Don's Blog: August 2021

Clay Shaw/Man of a Million Fragments: The True Story of Clay Shaw/Dueling Voices/I Lost It at the Beginning/101 Reasons Not To Murder The Entire Saudi Royal Family/He Knew Where He Was Going (?)

Wednesday, August 25, 2021

Clay Shaw and the Actress Kay Francis

Clay Shaw knew the actress Kay Francis, who was a big film star during the first half of the 1930s. Her career plateaued during the second half of the 1930s, and declined from there forward. She struggled with alcohol and Rx drug issues and died at a relatively early age during the 1960s.

While researching Man of a Million Fragments: The True Story of Clay Shaw, I was told by at least one person that Shaw knew Francis, but I never resolved the facts of how they met, and how well they knew each other.

I recently found a website that summarizes entries from diaries that Kay Francis kept for decades. Those summaries reveal that Francis, who traveled frequently and widely in those years, had been to New Orleans in the late 1920s where she pursues a romantic (or physical) relationship with another woman. The affair didn't last long, and it is unclear whether she knew Clay Shaw that early.

However, an entry from 1953 revealed that Francis visited with Clay Shaw (and others) on a visit to New Orleans. Perhaps the actual diaries reveal more detail. They are located at Wesleyan University.

Thursday, August 12, 2021

Clay Bertrand character in Early Novel

 A number of people who have read one of my early novels, I Lost It At The Beginning, have asked about the Clay Bertrand character in that novel. Specifically, how the character relates to the real-life Clay Shaw.

The passages were written during the spring and summer of 1994, at a time when I was toying with the idea of a full biography of Clay Shaw. My interest in that biography ultimately resulted, in 2013, in Man of a Million Fragments: The True Story of Clay Shaw, the most complete biography of Shaw ever written.

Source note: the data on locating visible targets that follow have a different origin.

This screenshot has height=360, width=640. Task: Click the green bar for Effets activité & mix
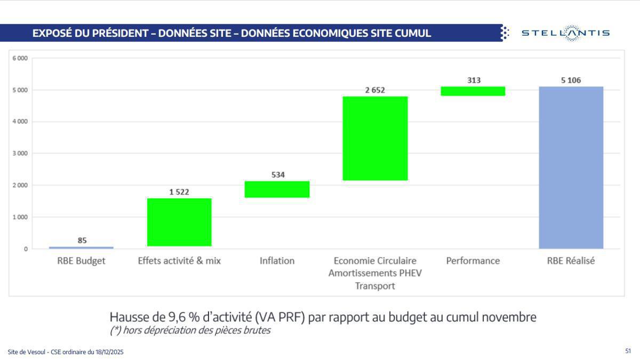(179, 222)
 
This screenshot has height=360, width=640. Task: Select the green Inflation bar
(277, 189)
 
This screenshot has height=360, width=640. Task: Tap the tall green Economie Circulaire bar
(375, 138)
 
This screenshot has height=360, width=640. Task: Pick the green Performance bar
(473, 91)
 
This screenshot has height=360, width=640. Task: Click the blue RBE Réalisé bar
(571, 167)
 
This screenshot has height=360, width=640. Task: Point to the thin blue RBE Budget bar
(81, 247)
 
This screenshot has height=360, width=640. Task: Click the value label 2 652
(375, 90)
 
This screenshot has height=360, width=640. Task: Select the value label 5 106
(571, 81)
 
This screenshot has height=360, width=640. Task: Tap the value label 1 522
(179, 192)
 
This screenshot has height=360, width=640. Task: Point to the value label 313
(474, 81)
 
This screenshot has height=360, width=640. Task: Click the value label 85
(82, 241)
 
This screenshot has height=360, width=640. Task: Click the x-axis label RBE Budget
(82, 261)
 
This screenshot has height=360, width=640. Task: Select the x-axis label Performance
(473, 261)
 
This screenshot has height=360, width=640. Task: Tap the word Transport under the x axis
(375, 286)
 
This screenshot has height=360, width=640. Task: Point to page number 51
(628, 351)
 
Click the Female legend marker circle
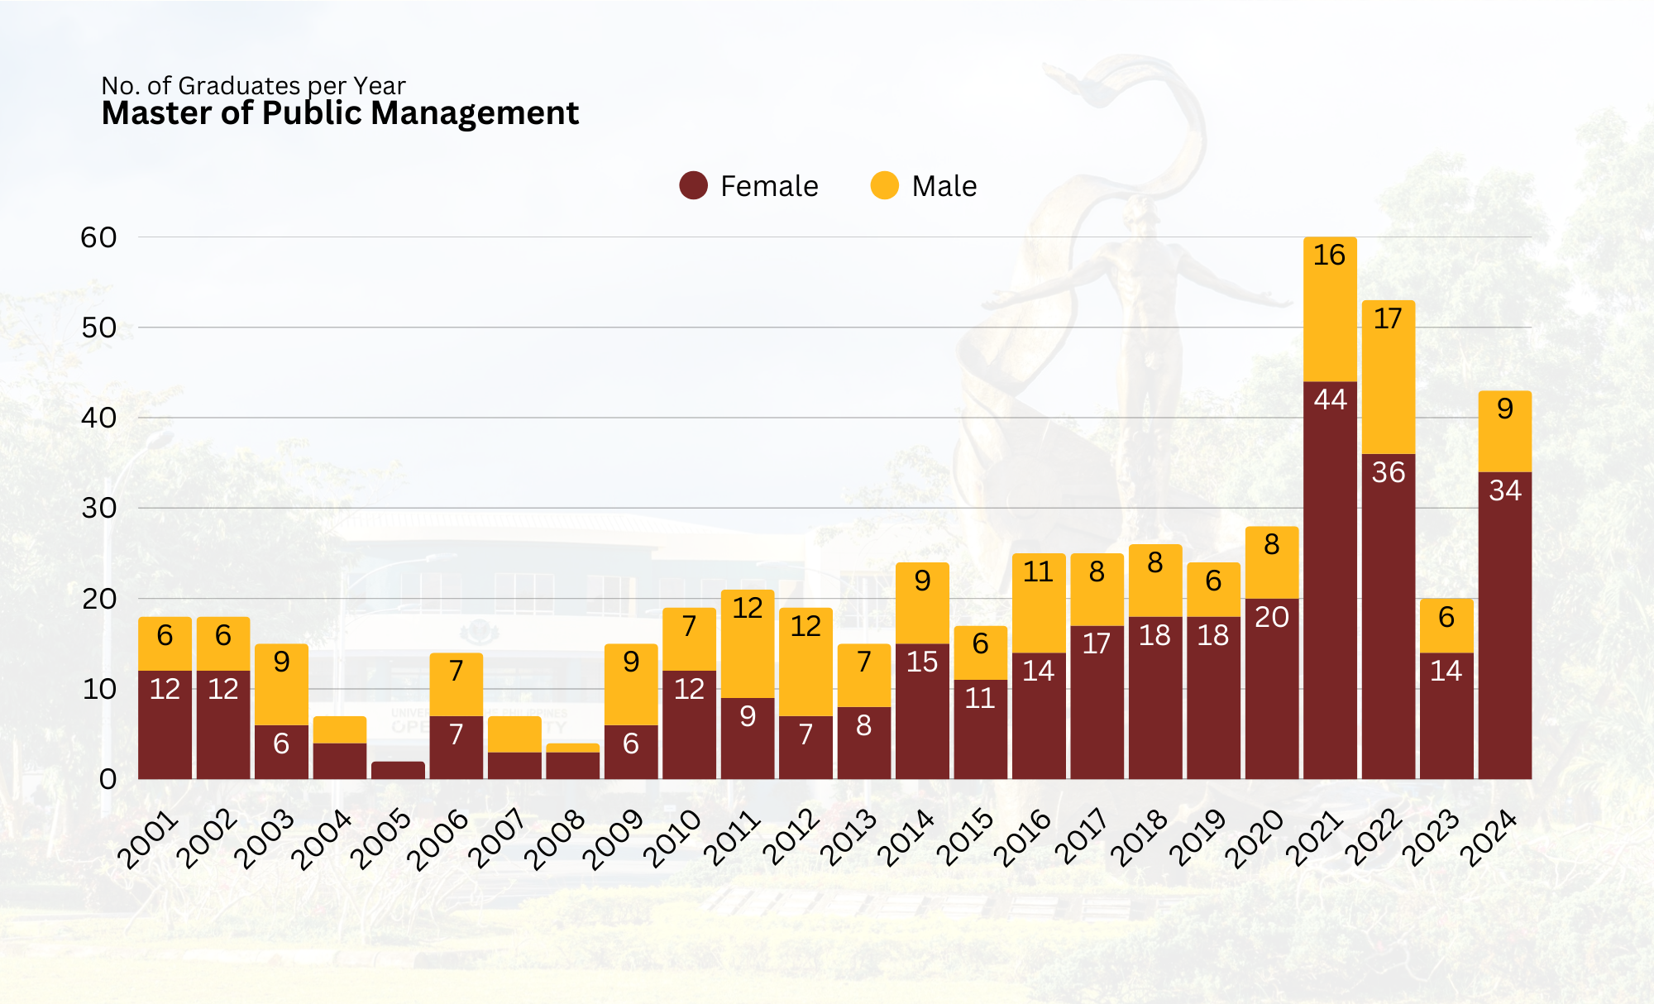693,185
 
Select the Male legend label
944,186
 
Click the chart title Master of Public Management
340,113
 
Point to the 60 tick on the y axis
98,237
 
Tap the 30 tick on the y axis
98,508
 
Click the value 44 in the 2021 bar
1330,399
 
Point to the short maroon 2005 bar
398,770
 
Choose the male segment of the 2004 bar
340,729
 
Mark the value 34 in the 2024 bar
1505,490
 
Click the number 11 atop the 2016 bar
1038,571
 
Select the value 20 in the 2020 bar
1272,617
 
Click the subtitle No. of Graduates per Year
253,85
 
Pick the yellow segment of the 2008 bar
572,748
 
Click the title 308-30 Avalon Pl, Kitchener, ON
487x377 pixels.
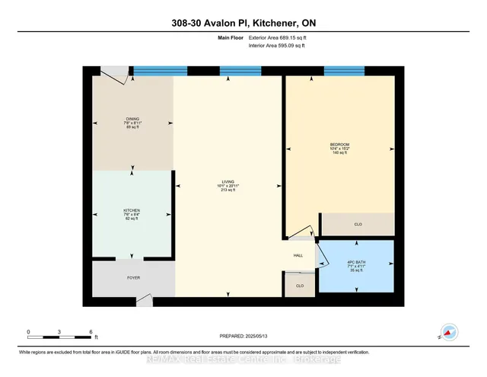(x=244, y=23)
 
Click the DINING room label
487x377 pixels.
(x=133, y=120)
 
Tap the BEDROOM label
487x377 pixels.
(x=339, y=145)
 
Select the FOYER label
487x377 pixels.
(x=133, y=278)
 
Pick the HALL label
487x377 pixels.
(x=299, y=257)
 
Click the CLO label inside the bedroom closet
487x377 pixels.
(x=358, y=225)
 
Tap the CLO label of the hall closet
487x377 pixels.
(x=299, y=286)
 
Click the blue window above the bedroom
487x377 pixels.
(x=345, y=72)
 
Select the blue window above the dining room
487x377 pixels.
(x=160, y=72)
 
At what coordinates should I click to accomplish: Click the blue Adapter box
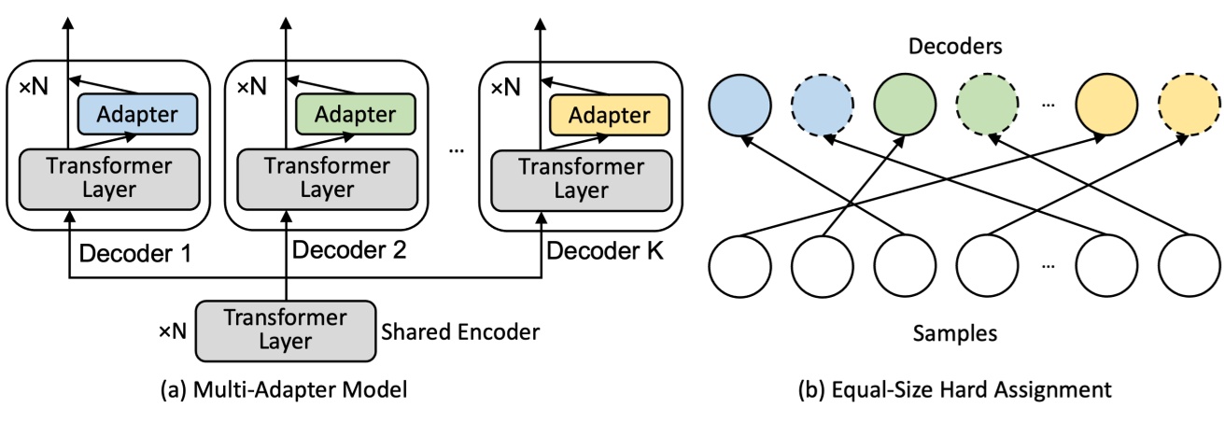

Since the novel was based in Louisiana, in an unspecified location some distance away from New Orleans, I got the idea of working the mysterious Clay Bertrand character into the fabric of the story. I never intended that the character represented the real-life Clay Shaw, but I did make him look like Shaw (in contrast to Dean Andrews's ever-shifting descriptions of Bertrand), and kept much of the elusiveness of the idea of Bertrand. I thought the ide came across well, and was very neatly integrated into the larger story.